Passage given:

========

Australian Universities' Review Vol. 44, Nos. 1&2, 2001, pp. 37-38.


Reviewed by Brian Martin

Brian Martin is an associate professor in Science, Technology and Society at the University of Wollongong, in Australia. He has a PhD in theoretical physics from the University of Sydney.


The PhD is the accepted apprenticeship into research and has become a prerequisite for academic jobs in most fields. But is it a good idea? The negative view is that studying for doctorates wastes vast amounts of time and effort, produces narrow-minded scholars and discourages recognition of good teaching. Far from promoting research, according to this critical view the doctorate is a serious brake on intellectual creativity.


These sentiments are seldom voiced publicly by academics, most of whom have a vested interest in the doctoral system, having themselves obtained PhDs and trained a succession of graduate students. So it is not surprising that Wilfred Cude, author of this powerful exposé, is not a tenured academic. A Canadian literary scholar, Cude has personal experience of bias in the academic system. Being denied a PhD and a permanent job, he has eked out a precarious career as a casual teacher, yet continuing to do research. He self-published The Ph.D. Trap in 1987 and eventually found a mainstream publisher for The Ph.D. Trap Revisited, which is updated and double the size.

Cude opens his attack with some alarming statistics. In 1995 in the United States, the average physical scientist PhD graduate had been enrolled in graduate school for 6.9 years and chronologically had spent a total of 8.4 years from beginning to end. For social sciences the figures were 7.5 and 10.5 years and for humanities 8.4 and 12.0 years. Over the previous several decades, these figures had grown considerably. Cude notes that in some fields, the average PhD graduate is nearly middle-aged, having spent what should have been some of the most creative and productive years in pursuit of a qualification of marginal intellectual value.

In Canada and the US, PhD candidates spend years in coursework and preparation for qualifying examinations before undertaking a dissertation, making the process longer than in Australia. Yet many Australian readers will recognise the syndrome of the seemingly perpetual research student.
The waste involved in slow progress is one thing, but pales by comparison with the wasted effort and disillusionment of those who drop out along the way. Is there a better way?

Cude takes a broad view in examining the problems with the PhD. He surveys the evolution of universities over the past couple of centuries, noting how changes in training reflected economic, political and cultural influences. He quotes eminent commentators, such as William James and Thorstein Veblen, who were critical of the PhD in its very early days. He then turns his attention to shortcomings among tenured academics, describing various types of unethical behaviour. The most striking case is that of engineering professor Valery Fabrikant of Concordia University who murdered four colleagues in 1992. A subsequent investigation revealed various forms of inappropriate behaviour and poor policy in the department and university. Fabrikant was guilty but he operated in an environment of dubious ethics. Cude also describes methodological conflicts in universities, such as Yale mathematician Serge Lang's attack on prominent Harvard political scientist Samuel Huntington (Lang, 1998).

========

Source excerpt:
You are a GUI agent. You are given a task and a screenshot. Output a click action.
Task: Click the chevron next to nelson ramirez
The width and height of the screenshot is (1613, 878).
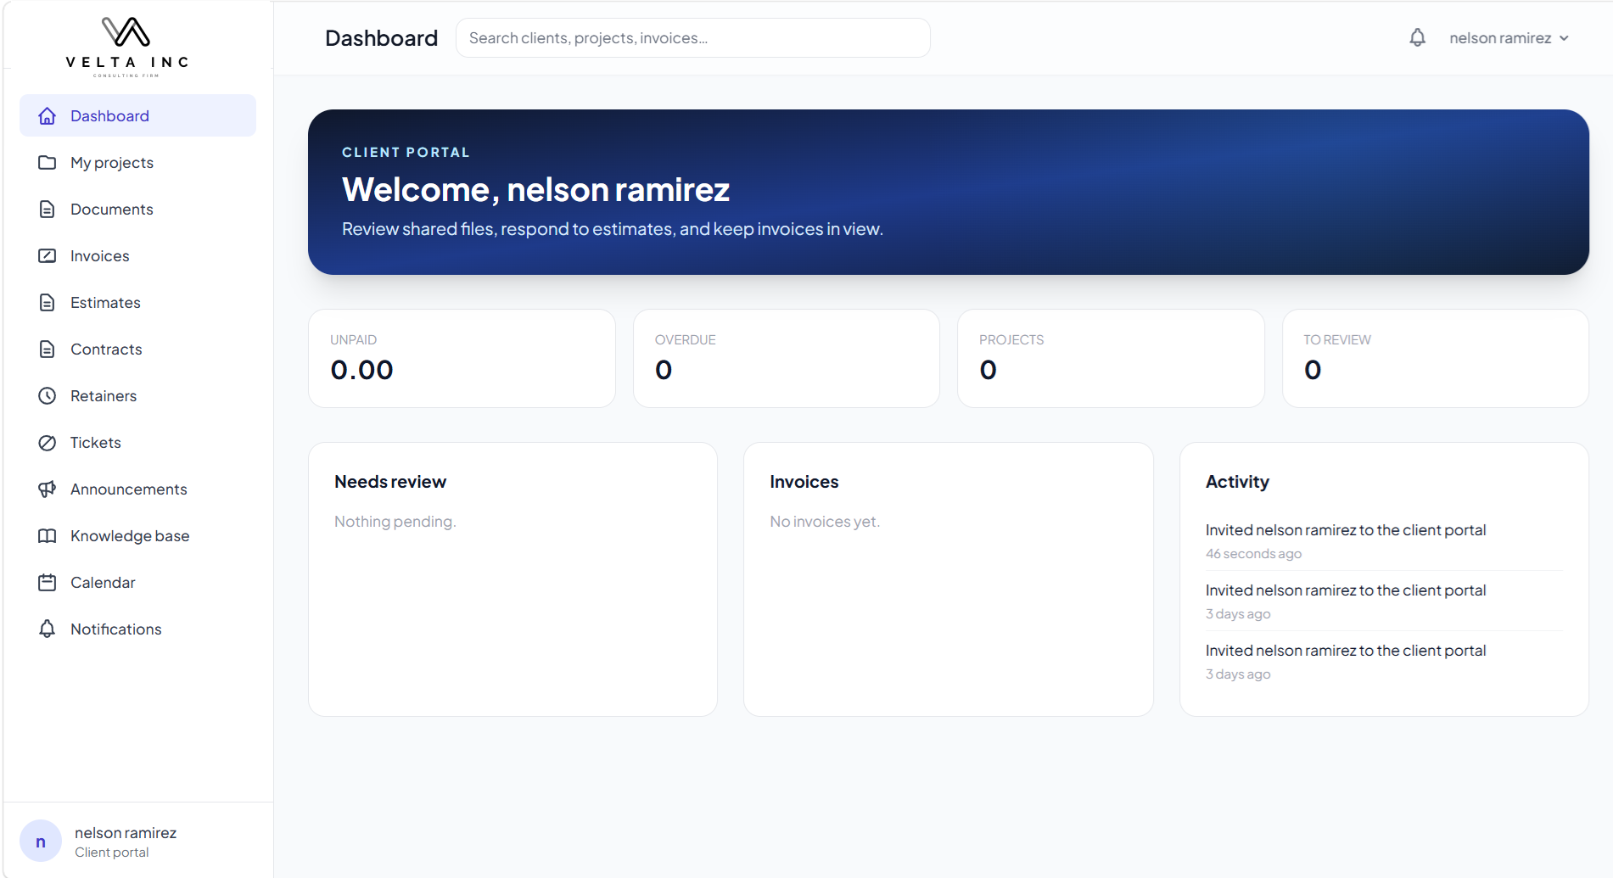click(x=1564, y=38)
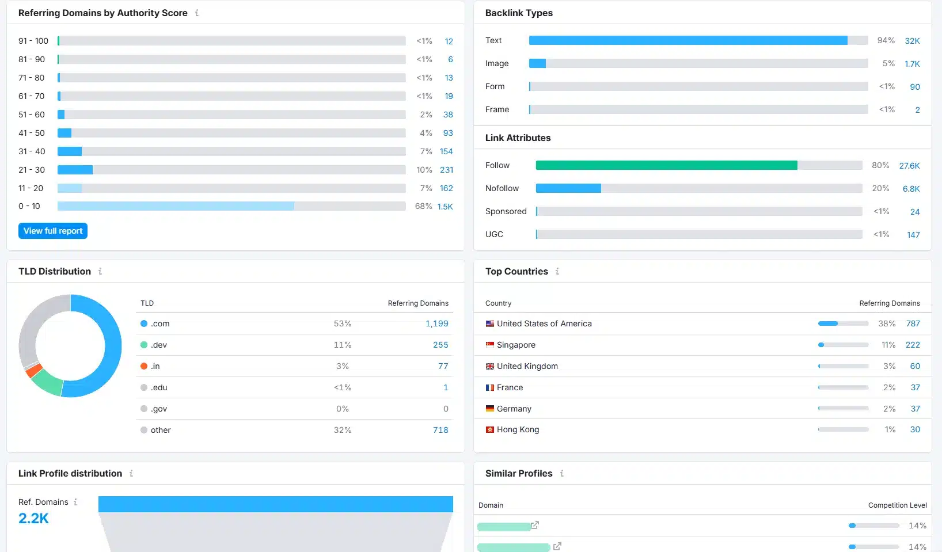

========

What to do:
[a] Reproduce the passage of the review between "Brian Martin is" and "University of Sydney.", inclusive.
[b] Name every person mentioned in the review.
Rely solely on the review for what comes next, not on the data.

Solutions:
[a]
Brian Martin is an associate professor in Science, Technology and Society at the University of Wollongong, in Australia. He has a PhD in theoretical physics from the University of Sydney.

[b] Brian Martin, Wilfred Cude, William James, Thorstein Veblen, Valery Fabrikant, Serge Lang, Samuel Huntington